EL AVESTRUZ Y EL DERECHO A LA EDUCACIÓN

La dictadura cívico-militar determinó que el “Ministerio de Educación Pública” pasaría a ser simplemente “Ministerio de Educación”… El avestruz es un animal que corre rápido, pero cuando se asusta, esconde la cabeza bajo la tierra…

 Por José BLANCO JIMÉNEZ

Profesor de Estado y Periodista

Escribo estas líneas no sólo como periodista, sino sobre todo como Profesor de Estado que obtuvo su título en el Instituto Pedagógico de la Universidad de Chile, en el ya lejano año 1969.

En uno de los tantos programas dedicados al denominado “Plebiscito de Salida” en Chile, vi a un singular personaje que —por su aspecto—, me recordó a un ave corredora que Luis Buñuel puso en su película El fantasma de la libertad como espectadora de la represión que se lleva a cabo en el Jardín Zoológico, cuando los representantes  del poder dan órdenes a la policía de agredir brutalmente a los animales que gritan “¡Abajo la libertad!”.

Por el debate, me di cuenta que ese personaje había sido ministro de Educación, lo que no me extrañó, puesto que suelen entregar esa cartera como premio de consuelo a políticos o profesionales que el gobierno de turno no pudo ubicar en otra parte. Basta recorrer la nómina de ministros que han pasado (haciendo también buenos negocios), para comprobar lo que estoy diciendo: sólo unos pocos resultan personas calificadas.

El hecho objetivo es que ese señor insistió en que la Nueva Constitución no respetaba el derecho de la familia a escoger la educación de los hijos.

Dicha afirmación no está presente en los artículos 35 al 43 del texto constitucional, que son los que tratan el asunto, y no me parece el caso que ese derecho se niegue por omisión. Resulta claro que instituciones como el Opus Dei sostienen que la familia debe hacerse cargo de la educación (como en los tiempos de la antigua Roma, cuando los “pedagogos” eran esclavos al servicio de la familias acomodadas), y que las escuelas deben ser entregadas a particulares que, si no hacen un buen negocio, deben ser subvencionadas por el Estado.

Quiero recordar que el criterio de la familia como educadora fue el que se aplicó para impedir que la educación sexual se enseñara en las escuelas: de esa manera, las niñas y niños —por su ignorancia—, eran víctimas de los pedófilos y pederastas, incluso de aquéllos que predican. “Pero a quien escandalice a uno de estos pequeños que creen en mí, más le valdría que le colgasen al cuello una piedra de molino y lo arrojaran al fondo del mar” (Mateo 18, 6).

Pero también es importante señalar que históricamente las familias más pobres no podían permitirse mandar los niños a la escuela, porque debían trabajar para ayudar a la familia.

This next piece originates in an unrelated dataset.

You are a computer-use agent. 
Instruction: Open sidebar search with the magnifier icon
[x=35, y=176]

Y la clase acomodada estaba muy de acuerdo. ¿Para qué querían saber leer y escribir los de la clase baja si son buenos trabajadores y felices en su ignorancia? ¿Para qué quieren aprender a leer y escribir las mujeres si su destino es ser buenas madres y buenas dueñas de casa? ¿Qué pretende esta gente? Tengan presente que hay algunos que ahora quieren que no se enseñe la historia en las escuelas.

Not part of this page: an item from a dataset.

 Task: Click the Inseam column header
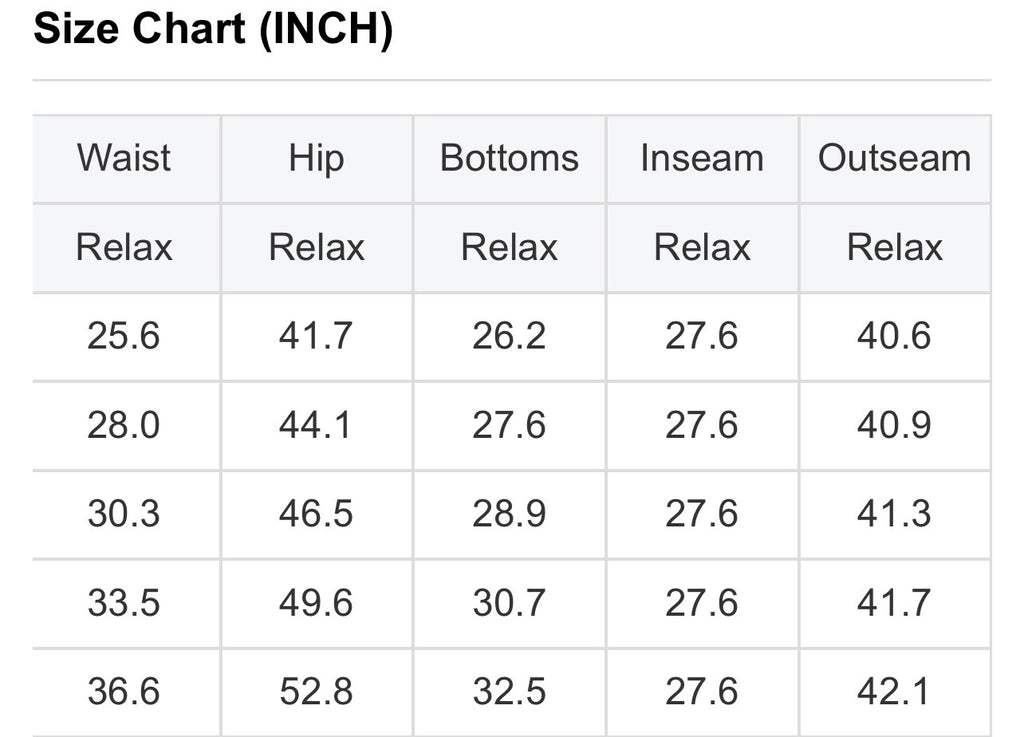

Darío Salas escribió y publicó su libro El problema nacional, en 1917, denunciando que en Chile había un millón y seiscientos mil analfabetos mayores de seis años: «Colocados en fila, a cincuenta centímetros uno de otro formarían una columna de 800 kilómetros de largo, la distancia que media entre Santiago y Puerto Montt. Si desfilaran frente al Congreso Nacional en hileras de a cuatro, a un metro de distancia una de otra, y marcharan a razón de 40 kilómetros por día, el ruido de sus pasos turbaría los oídos y la conciencia de nuestros legisladores durante diez días…»

Pero parece que no los turbó mucho porque los parlamentarios se demoraron 20 años en aprobar la Ley Nº 3.652 de Educación Primaria Obligatoria, que se publicó el 26 de agosto de 1920. El Presidente Juan Luis Sanfuentes, cuando entró en vigencia, manifestó: “La educación primaria es obligatoria. La que se dé bajo la dirección del Estado y de las municipalidades será gratuita y comprenderá a las personas de uno y otro sexo”.

La dictadura cívico-militar determinó que el “Ministerio de Educación Pública” pasaría a ser simplemente “Ministerio de Educación”. Por otro lado, la Constitución de 1980 —impuesta de manera irregular—, terminó con el Estado Docente y benefactor para establecer que la responsabilidad de la educación recae en los padres, madres, apoderados y apoderadas, dado que “tienen el derecho preferente y el deber de educar y de escoger el establecimiento de enseñanza para sus hijos/as…”

Al Estado le corresponde subsidiar a los que emprenden actividades educativas debiendo otorgar “especial protección” al ejercicio de este derecho. La municipalización de la educación pública fue la lápida con la que se esperó sepultar para siempre el sistema conquistado con tanto esfuerzo. Se esperaba que esa educación fuera deficiente por falta de recursos y que “el mercado” se llevara a los mejores docentes al sector privado.

Recuerdo que un asertor de la educación privada me dijo una vez: “Son ustedes, los profesores, los que están subvencionando el sistema público con sus bajas remuneraciones”.

Tal vez eso era un delito para el que tenía un buen pasar, pero yo crecí en un hogar en el que mi madre era profesora normalista (¡qué tiempos aquéllos!), que ganaba un sueldo absurdamente bajo (que mejoraba con los trienios, que también fueron eliminados por la dictadura), y que trabajaba con la esperanza de ayudar a la transformación de Chile en un país mejor. Yo estudié en escuelas públicas y liceos fiscales, teniendo una buena formación, como mis compañeros (no estaba en establecimientos coeducacionales), que también fueron y son buenos profesionales.

Y un dato adicional. Obtuve mis postgrados en la Universidad de Florencia (Italia), y presté servicios como Ayudante de Pedagogía, constatando que la pugna de los padres era obtener un cupo en las escuelas públicas para sus hijos.

A las escuelas privadas (laicas o religiosas), iban los incapaces de superar los exámenes de admisión y los que eran hijos de exalumnos.

El avestruz es un animal que corre rápido, pero cuando se asusta, esconde la cabeza bajo la tierra. Las ciudadanas y ciudadanos son algo más que reproductores de siervos de la gleba: por eso tienen derecho a voto. Y, ante la posibilidad de que sean personas capaces de discernir y verdaderamente de ejercer esa “libertad para elegir”, que es el estandarte de los neoliberales, las avestruces regreden a su instinto más primitivo.